In addition to wonderful memories, summer can leave behind unwanted darkening of the skin. Persistent hyper-pigmentation of the face, called Melasma, occurs on the cheeks, bridge of nose, forehead, upper lip and occasionally the forearms. It is similar in appearance to age spots, but the dark patches cover a larger area.
Melasma occurs in all skin types, but especially in skin of color. East Asian, Southeast Asian, Hispanic and Blacks populations have the highest rates. Up to 30 % of middle-aged Asian women exhibit Melasma. In general, women are affected more frequently; the American Academy of Dermatology estimates that 90 % of Melasma sufferers are women. Men are not immune; nearly 35 % of men from Central America – particularly Guatemala – develop the condition.
What causes Melasma?
Sunlight is the principal trigger. The greater the sun exposure, the greater the risk. Age increases the potential as does a history of vitiligo and the existence of multiple moles or birthmarks.
The second most important cause is female hormones. Not only is Melasma more common in women, it’s also more severe. It occurs during pregnancy (the “mask of pregnancy” or Chloasma) and with the use of oral contraceptives and hormone replacement therapy (HRT). Unfortunately discontinuation of the medication doesn’t necessarily reverse the pigmentation.
Why does Melasma differ by ethnic group?
Skin color is determined by the density and distribution of melanin, or natural pigment, in the skin. All ethnicities have a similar number of melanin producing cells, or melanocytes, in their skin. What differs is the level of melanocyte activity and how closely the cells are grouped together. Skin types with more melanocytic activity, or darker skin types, react to inflammation or UV exposure with more robust melanocytic activity, leading to hyper (increased) and sometimes hypo (decreased) pigmentation.
How is Melasma treated?
Sun protection is the cornerstone of Melasma prevention and treatment. Daily use of a broad spectrum (at least SPF 30) sunscreen that blocks both UVA and UVB is critical. These should be applied at least 20 minutes before and 30 minutes after sun exposure. Products should contain one or more of the following ingredients in order to protect against the long UVA wavelengths: Zinc Oxide, Titanium Oxide, Ecamsule and/or Avobenzone (Parsol 1789). Protection can also come from wearing iron oxide-containing makeup. Hats with a 2-3 inch brim along with sunglasses are helpful in reducing UV light exposure. It’s important to remember that damaging sun rays penetrate through a car window.
Topical skin bleaching agents such as prescription-strength Hydroquinone, either alone or in combination with topical retinoids and steroids, are very useful in treating Melasma. Their efficacy is enhanced when combined with a series of peels with either Glycolic Acid, Salicylic Acid or Trichloroacetic Acid. Peels and topicals should be adjusted according to skin type for best results.

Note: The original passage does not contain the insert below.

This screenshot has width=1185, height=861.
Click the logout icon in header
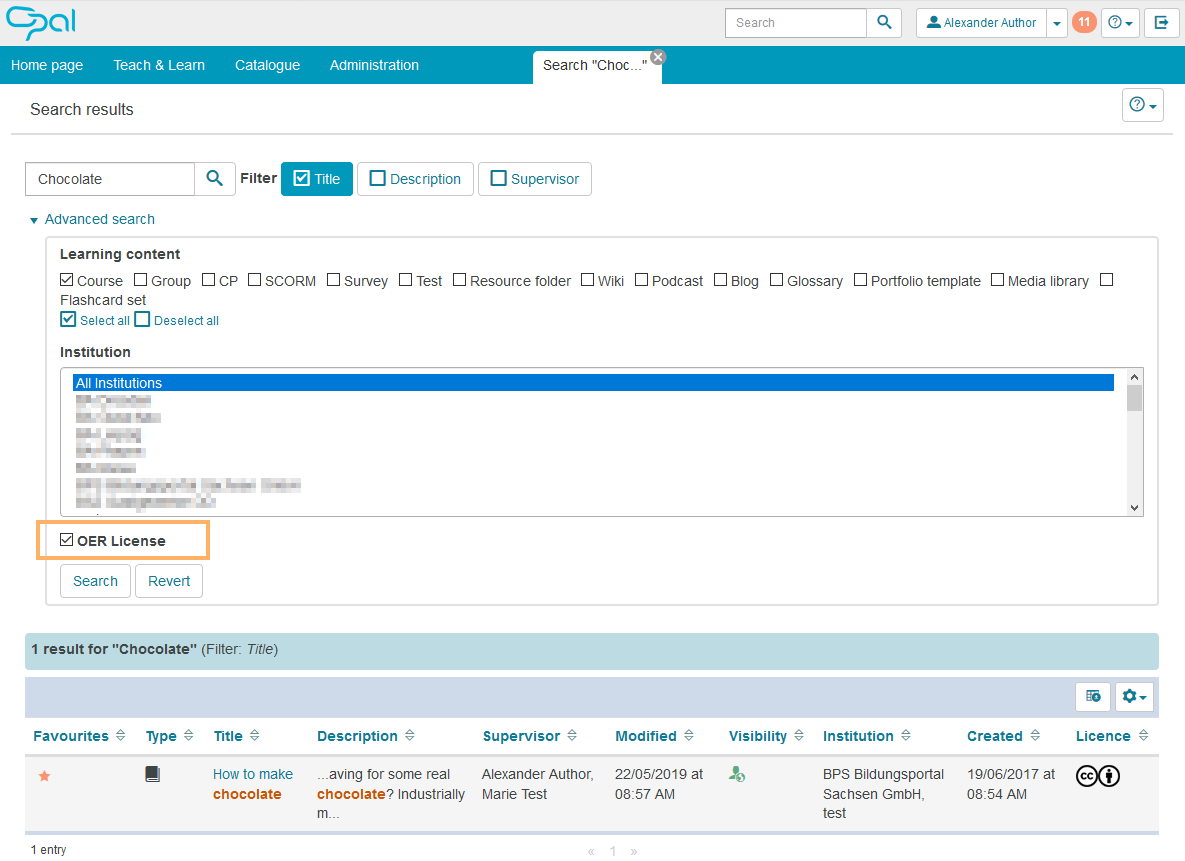click(1161, 23)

Other agents also have a role in reducing pigmentation including vitamin C and E, Azelaic Acid, licorice, Kojic Acid, Ellagic Acid and Arbutin. Lasers are often promoted for Melasma treatment but they are not as effective as they are for solitary age spots or blood vessels.
Oral medications, such as Tranexamic Acid, are also helpful as an adjunct treatment for some patients.
I find that a multi-modal approach, tailored to a patient’s ethnicity, location of pigment in the skin and underlying health status leads to significant and durable improvement in Melasma. The good news is that if Melasma bothers you, it’s not something you have to live with!